Output, word for word, the line that contains "Given: Click the" and all lines after it in the records below, omitting pictures.

*** Opening Task data ***

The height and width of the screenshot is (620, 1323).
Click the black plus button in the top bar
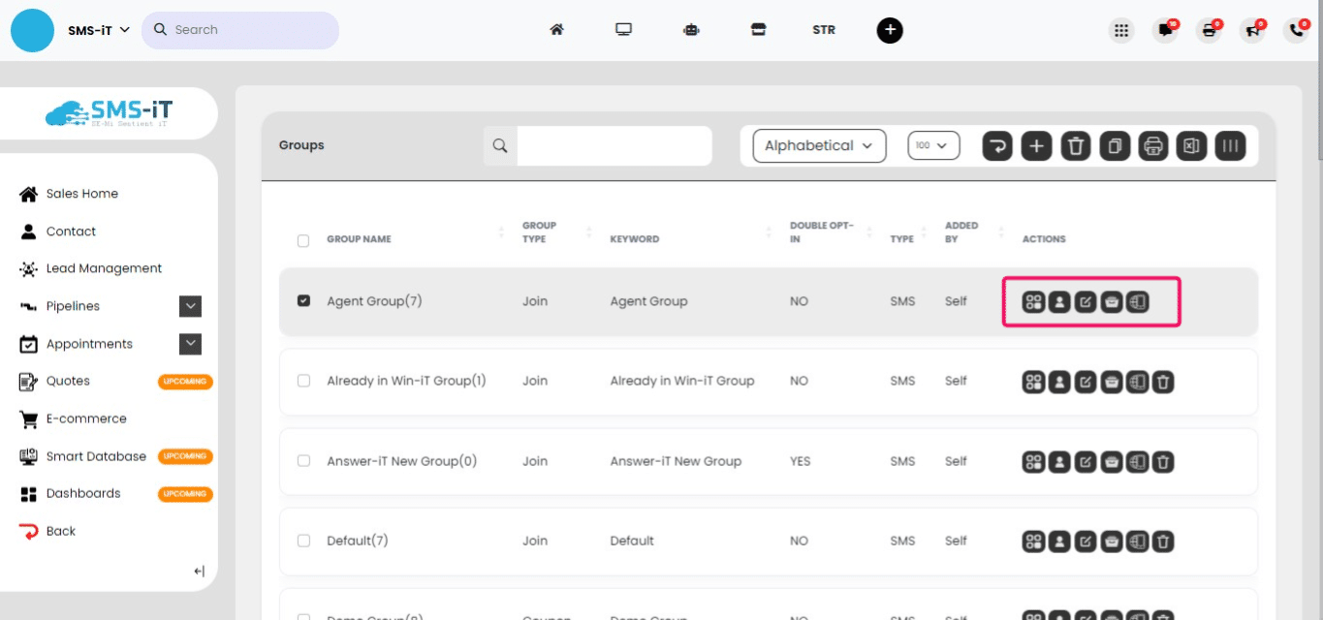889,30
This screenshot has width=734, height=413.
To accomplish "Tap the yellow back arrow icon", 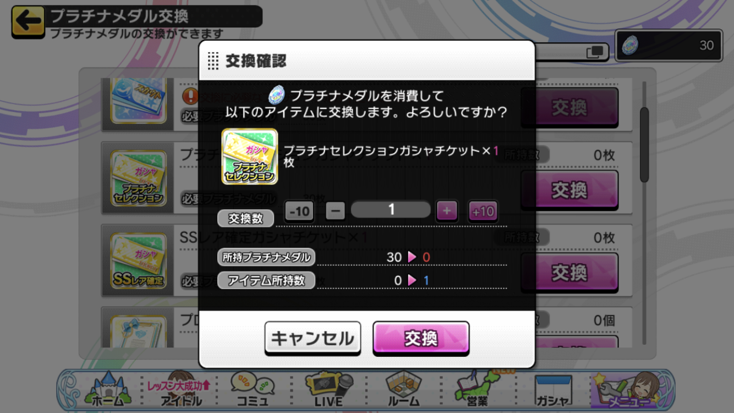I will 28,21.
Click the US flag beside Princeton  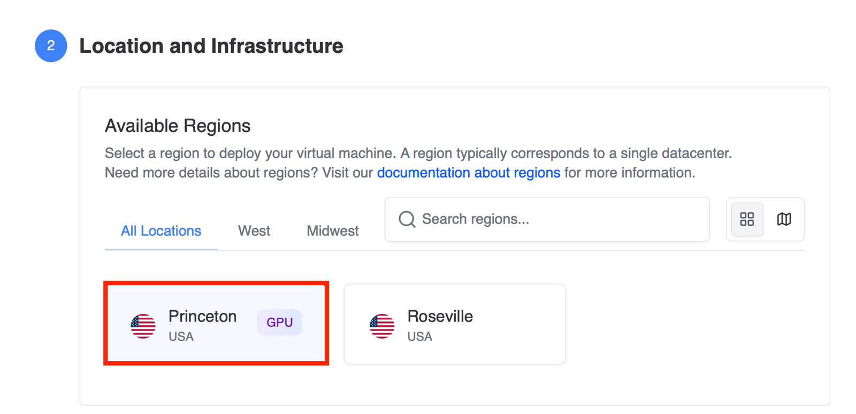click(x=143, y=326)
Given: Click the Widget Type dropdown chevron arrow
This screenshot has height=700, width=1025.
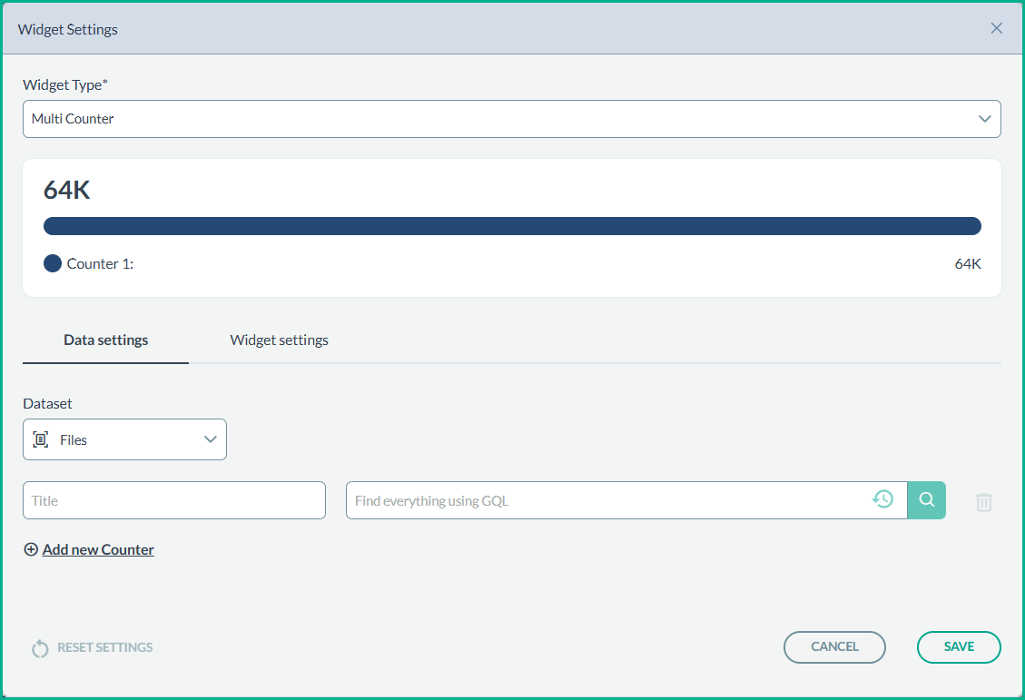Looking at the screenshot, I should click(x=984, y=119).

*** Closing Task data ***

Response area:
Given: Click the Widget Type dropdown chevron arrow
This screenshot has height=700, width=1025.
Looking at the screenshot, I should click(x=984, y=119).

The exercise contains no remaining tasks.